Welcome to what’s sure to be the first of many instalments of something I’m calling: Stuff You Probably Already Know, But I Didn’t So I’m Going to Write About it Anyway.
It’s a snappy title.
Did you know that each of the dungeons in The Legend of Zelda can be jigsawed together to make a single, rectangular map? The Eagle, The Dragon, The Demon… you can slot every dungeon together, without overlaps, leaving just a handful of blank spaces. Here, have a look:
It’s all to do with the way the NES’ memory works, you see. All off The Legend of Zelda’s dungeons are actually on the same map file, to work within the console’s memory limitations. Creating the dungeons so they jigsaw together perfectly was the optimum way of making the map.

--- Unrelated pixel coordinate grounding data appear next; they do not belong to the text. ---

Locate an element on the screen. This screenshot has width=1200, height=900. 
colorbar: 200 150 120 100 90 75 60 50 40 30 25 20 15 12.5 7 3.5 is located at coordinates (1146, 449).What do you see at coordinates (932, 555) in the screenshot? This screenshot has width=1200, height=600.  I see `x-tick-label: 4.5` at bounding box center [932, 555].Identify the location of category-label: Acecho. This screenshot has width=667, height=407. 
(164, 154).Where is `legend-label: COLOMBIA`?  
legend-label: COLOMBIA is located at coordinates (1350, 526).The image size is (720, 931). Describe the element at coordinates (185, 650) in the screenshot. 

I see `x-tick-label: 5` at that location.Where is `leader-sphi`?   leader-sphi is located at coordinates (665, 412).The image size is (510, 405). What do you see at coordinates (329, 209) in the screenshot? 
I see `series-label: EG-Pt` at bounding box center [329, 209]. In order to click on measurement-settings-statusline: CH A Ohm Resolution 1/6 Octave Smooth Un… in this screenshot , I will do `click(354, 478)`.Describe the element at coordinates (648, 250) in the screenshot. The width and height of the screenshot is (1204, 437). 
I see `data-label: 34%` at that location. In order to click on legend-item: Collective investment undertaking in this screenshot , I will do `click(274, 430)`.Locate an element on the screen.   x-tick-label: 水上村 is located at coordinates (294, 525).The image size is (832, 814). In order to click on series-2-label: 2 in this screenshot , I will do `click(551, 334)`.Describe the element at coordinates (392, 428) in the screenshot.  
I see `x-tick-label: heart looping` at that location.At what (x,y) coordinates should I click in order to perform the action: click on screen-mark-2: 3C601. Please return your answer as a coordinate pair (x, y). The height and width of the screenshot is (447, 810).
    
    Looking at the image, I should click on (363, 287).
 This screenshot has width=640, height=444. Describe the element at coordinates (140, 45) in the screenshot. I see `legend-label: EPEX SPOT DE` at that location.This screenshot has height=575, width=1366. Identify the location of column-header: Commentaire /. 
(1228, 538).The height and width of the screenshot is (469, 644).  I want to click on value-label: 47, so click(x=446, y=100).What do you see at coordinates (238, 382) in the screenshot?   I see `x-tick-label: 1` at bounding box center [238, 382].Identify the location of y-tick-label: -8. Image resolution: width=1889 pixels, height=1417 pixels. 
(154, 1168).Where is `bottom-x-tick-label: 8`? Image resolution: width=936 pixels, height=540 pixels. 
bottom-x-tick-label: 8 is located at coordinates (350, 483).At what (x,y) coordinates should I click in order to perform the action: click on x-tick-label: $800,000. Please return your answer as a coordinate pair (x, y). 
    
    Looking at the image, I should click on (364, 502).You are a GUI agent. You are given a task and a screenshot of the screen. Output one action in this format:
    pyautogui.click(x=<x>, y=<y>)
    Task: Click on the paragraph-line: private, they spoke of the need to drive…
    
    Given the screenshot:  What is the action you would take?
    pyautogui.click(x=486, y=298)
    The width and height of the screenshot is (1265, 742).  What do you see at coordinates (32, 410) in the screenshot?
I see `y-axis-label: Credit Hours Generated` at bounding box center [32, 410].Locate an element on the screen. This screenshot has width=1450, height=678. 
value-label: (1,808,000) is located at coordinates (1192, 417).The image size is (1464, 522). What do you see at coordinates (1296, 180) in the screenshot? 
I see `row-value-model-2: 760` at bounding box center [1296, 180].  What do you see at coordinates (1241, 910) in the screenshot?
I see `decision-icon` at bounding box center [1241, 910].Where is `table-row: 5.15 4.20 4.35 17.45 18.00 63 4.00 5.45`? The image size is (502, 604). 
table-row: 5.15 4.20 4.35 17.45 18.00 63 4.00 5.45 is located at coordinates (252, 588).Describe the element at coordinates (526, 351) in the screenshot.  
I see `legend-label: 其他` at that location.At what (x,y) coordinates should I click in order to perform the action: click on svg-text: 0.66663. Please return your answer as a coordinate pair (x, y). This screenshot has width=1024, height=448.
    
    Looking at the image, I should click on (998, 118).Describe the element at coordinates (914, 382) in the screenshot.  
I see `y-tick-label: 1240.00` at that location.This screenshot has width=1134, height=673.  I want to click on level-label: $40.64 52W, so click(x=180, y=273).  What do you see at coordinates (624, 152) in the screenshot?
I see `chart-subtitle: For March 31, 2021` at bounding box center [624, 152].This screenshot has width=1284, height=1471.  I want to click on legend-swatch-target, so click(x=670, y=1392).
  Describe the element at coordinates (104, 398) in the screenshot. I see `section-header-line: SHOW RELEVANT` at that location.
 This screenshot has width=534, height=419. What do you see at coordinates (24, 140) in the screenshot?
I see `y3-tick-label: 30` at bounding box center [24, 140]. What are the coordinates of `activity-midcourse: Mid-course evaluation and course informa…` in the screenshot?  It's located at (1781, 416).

I suspect, although I haven’t researched this, that the empty spaces – the white rooms in the image above – are actually taken up by the side perspective rooms, those bits of dungeons containing special items and shortcuts. If true, it would mean not a bit of space is wasted.
Yet… not quite clever enough. According to an old Iwata Asks (a series of interviews with Nintendo staff conducted by the late CEO Satoru Iwata), the designer responsible for this idea messed up. He miscalculated and actually underestimated how large the map file could be.
Interesting, right? Also, I guess it means I’m going to have to play the Second Quest at some point, eh?